Now employed, many expert patients report improvements in the quality of life for themselves and their families.

”There are better links between health care teams and communities as a result of the under-acknowledged community liaison role that expert patients fill.  Expert patients often fill a 'cultural broker' role helping patients navigate to and around the clinic,” said Jaroszynski.

So on the plus side, “people living with HIV/AIDS have great energy and passion and are a incredible resource for busy clinics and thus must be fairly remunerated to ensure that their value is acknowledged,” said Jaroszynski. “Clinic qualitative data has linked the programme to better adherence patterns, reductions in stigma, positive role models for clients, a reduction in lost to follow up cases and other improved health outcomes.”

 Dropping the other shoe

However the Expert Patient programme also needs to consider how the programme is working for the Expert Patiets themselves. A recently created Expert Patient Review Committee  is grappling with difficult issues regarding how the programme is working on the level of the expert patient as an individual, the clinic and the overall management. Jaroszynski highlighted a few of the programme’s challenges.

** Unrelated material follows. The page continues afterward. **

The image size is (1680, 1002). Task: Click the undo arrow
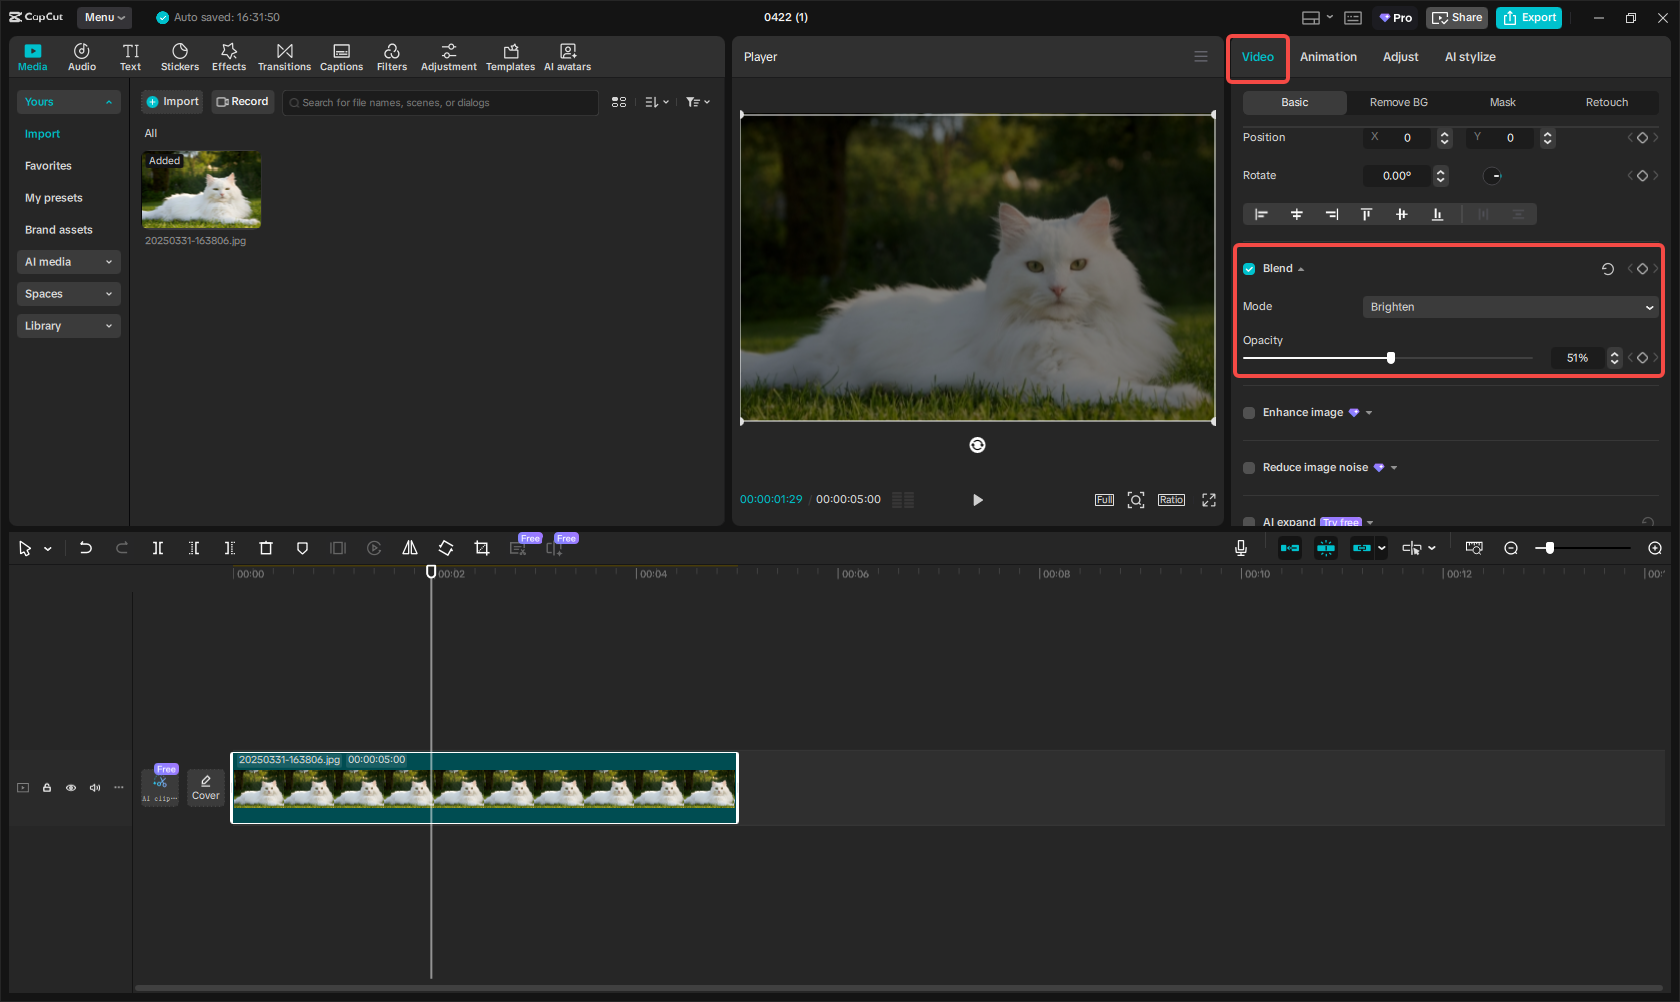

”At an individual level Expert Patients have poor job security and limited career advancement,” said Jaroszynski, and even when they are doing their best, the clinics are failing to fully engage them. At the clinic level, clinic staff need to be trained on how to mentor and supervise expert patients so they are included in the team and basic good employment standards are met.

”Policies need to be developed to safeguard expert patients — and this includes more stringent guidelines for clinics on employing expert patients. However, the greatest challenge at a management level is the poor integration of programmes such as the Expert Patient Programme within an overall district plan and the limited cooperation of NGOs at a local level,” she said.

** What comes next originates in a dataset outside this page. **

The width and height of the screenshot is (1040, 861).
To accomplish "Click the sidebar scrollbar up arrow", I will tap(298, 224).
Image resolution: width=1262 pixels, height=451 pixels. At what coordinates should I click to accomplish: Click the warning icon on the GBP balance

In some clinics, expert patients form part of a larger body of community health care workers funded by different organisations. But the different funding streams and NGO approaches “results in inequality in pay and benefits; confusion over lines of reporting; different names and titles for community health workers doing the same tasks; professional jealousy as some community health care workers have access to more job security, career advancement and training opportunities; and pettiness and competition between different NGOs is a huge difficulty,” said Jaroszynski.

 These are not minor problems, but she believes that the PATA network may provide the ideal platform for bringing together stakeholders working with community health care workers in local contexts, to strategically plan how such programmes can become more integrated within an overall health plan.

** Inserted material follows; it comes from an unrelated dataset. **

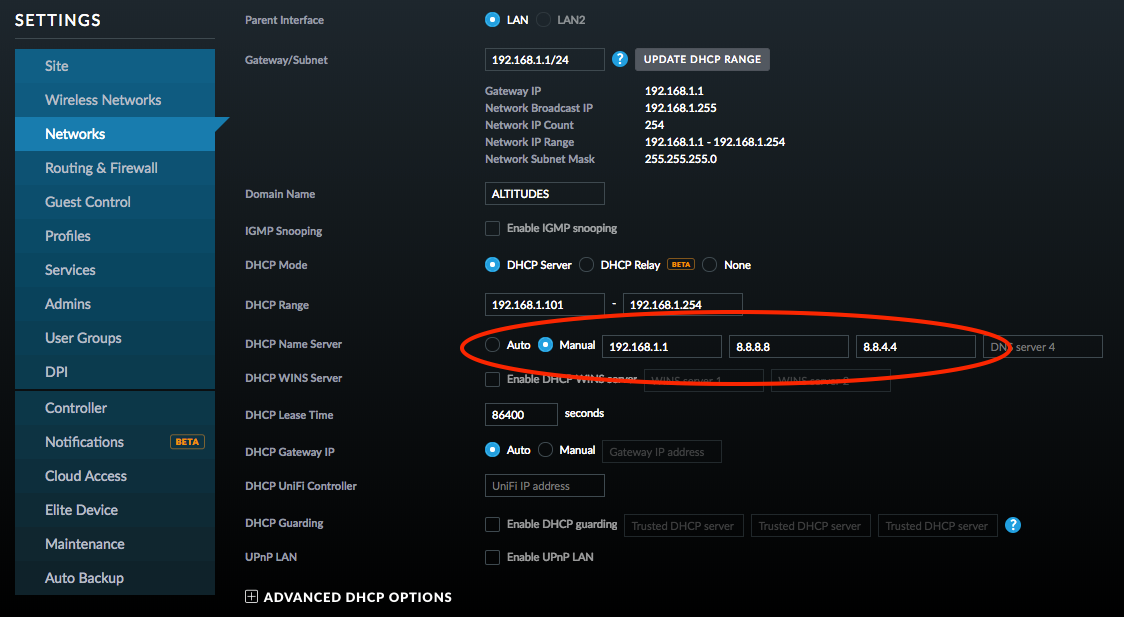Click the DHCP Lease Time field

(x=520, y=414)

”We are hoping to start this conversation now!” she said. “Until such a time as the Health Departments are able to provide clinics with funds to task-shift to improve the quality of care in clinics and include community members in health care treatment teams, there is a need for NGO-run programmes such as the Expert Patient Programme.”

 However, she also pointed out that this presented something of a catch 22, since NGO engagement in filling this need may contribute to health department inaction.

”Our challenge is to channel energy into advocating for the widespread adoption of these programmes so that they are recognised as an integral part of the health care system,” she concluded. “After all, our children and their families deserve the highest quality care.”

References

[1] Doherty T. Quality of in-home rapid HIV-testing by community lay counsellors in a rural district of South Africa. 5th South African AIDS Conference, Durban, 2011.

[2] Nagunwa I, Afriye R, Kindoli R. Home based care providers and referral strategy for ART retention. 5th South African AIDS Conference, Durban, 2011.

[3] Mazanderani AH et al. The essential role played by community health workers in linking clients to the formal healthcare system in rural south Africa: referral practices and consumption of personal resources. 5th South African AIDS Conference, Durban, 2011.

[4] Evans M et al. Expert patients in paediatric ART clinics: Lessons learnt - Paediatric and Adolescent AIDS Treatment for Africa (PATA) in partnership with One to One Children’s Fund. 5th South African AIDS Conference, Durban, 2011.